_Required action_. Continue the discussion of factors affecting primary care research productivity in Canada, picking up after its final sentence.
Segment Start: Page extract
PC research is often conducted in higher education institutions and is fundamental for informing evidence-based decision-making and building high-performing PC systems [59]. Notably, despite the acknowledged significance of primary care reform by the WHO [1], the advancement of knowledge in this domain remains a crucial yet relatively underrepresented facet within the research landscape. While PC serves as the cornerstone of healthcare systems, the paucity of research investment and output directed towards front-line patient and community care is limited [3, 4]. This discrepancy in research output is compounded by a lack of exploration into the specific factors influencing the RP of PC researchers in Canada. Similar to the international literature, we found that a variety of key personal [8, 15, 16, 20,21,22,23], professional [15, 16, 20, 22,23,24], institutional [15, 16, 20, 22,23,24], and system factors [3] impact the RP of PC researchers. While international literature indicates RP is similar between research institutes and universities or higher in universities [60, 61], we found, in contrast, that research institutes enhance RP. This might be explained by more funding for research [60, 61] and protected time for researchers at institutes, compared to those at universities that might have teaching and administrative requirements.

This study’s major contribution is showing how the interplay of different factors impacts RP. For example, working at a research institute positively impacted collaborations and protected time. In turn, collaborations and protected time were perceived to increase RP. Mentors were perceived to foster national and international collaborations and success in funding competitions, consequently increasing RP. Research expertise benefiting policymaking enabled success in funding opportunities, impacting RP. Jurisdictions with fewer PC researchers were more involved in national collaborations but had fewer funding opportunities, positively or negatively impacting RP. Finally, this study shows how the combination of institutional (inequitable culture), professional (exclusion by colleagues), and system (systemic bias, pandemic situations, lack of success in funding) factors negatively impact the productivity of female and/or racialized researchers.
Segment End: Page extract
Segment Start: Data for analysis
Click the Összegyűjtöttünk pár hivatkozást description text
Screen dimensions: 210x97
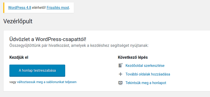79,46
Segment End: Data for analysis
Segment Start: Data for analysis
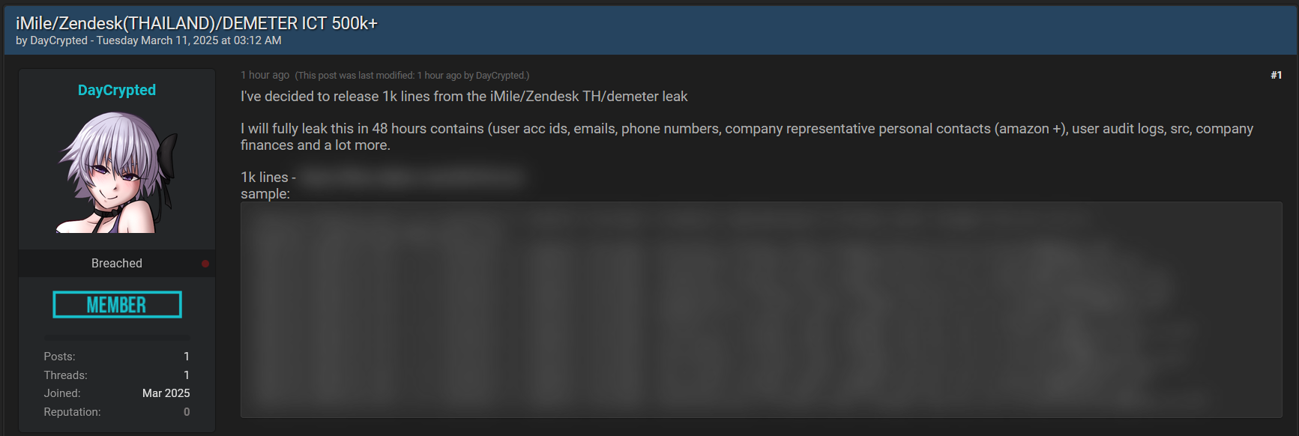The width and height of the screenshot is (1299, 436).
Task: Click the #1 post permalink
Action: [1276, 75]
Segment End: Data for analysis
_Written reply_.
Funders and academic institutions are critical in supporting and accelerating RP. At the institutional level, departments of family medicine, schools of nursing and community health sciences should recruit effective leaders committed to PC research who will cultivate supportive, flexible, and equitable cultures for researchers [62, 63]. These leaders should establish a clear statement of vision and mission statements, and strategic plans, thus sending a clear signal of commitment to researchers and RP [64]. This should be accompanied by investments in research and administration (i.e., financial, infrastructure and human capital) [64, 65]. Funding can be provided for conferences, project support, publication fee support, incentives for publication, recognition of research achievements, fellowships, workshops and training, and writing retreats [66]. Infrastructure support may include more research centers, laboratories, co-working spaces [64] and librarian services [67]. Human capital support includes promoting self-efficacy, research skills and competence, and global innovativeness through support for training and workshops [64]. Furthermore, allowing dedicated protected time is critical for RP [64].

To address the complex needs of faculty members who are academics interested in PC or clinician scientists delivering PC, there is a need for formalized mentorship programs [68, 69] that emphasize the importance of reciprocal learning, emotional support, career guidance, and work-life balance in mentoring relationships [70, 71]. The reciprocal nature of mentoring relationships between trainees and early career faculty and senior faculty can create a mutually beneficial outcome of RP for both mentors and mentees. Thus, institutions can assist by strategically pairing senior faculty with junior faculty and students in the same field of study [66]. Mentorship is particularly important for racialized researchers, who we and others have found are more likely to face barriers to resources, exclusionary practices, and stereotypes [32, 72].

At the individual level, trainees and early career faculty are important in facilitating their own RP. Individuals can choose supportive working environments, seek out different mentors and colleagues that respectfully support their career goals [73], reach out to obtain institutional support and engage in professional networks (e.g. primary care research network) that will permit the meeting of colleagues, facilitating collaborations and accessing data for research.

At the systems level, governments and granting agencies should consider targeted funding for PC research and training and support a national data infrastructure to enable the continuous flow of PC research. Strategies must be implemented at all levels to address gender and racial inequalities, which will be addressed in a separate paper.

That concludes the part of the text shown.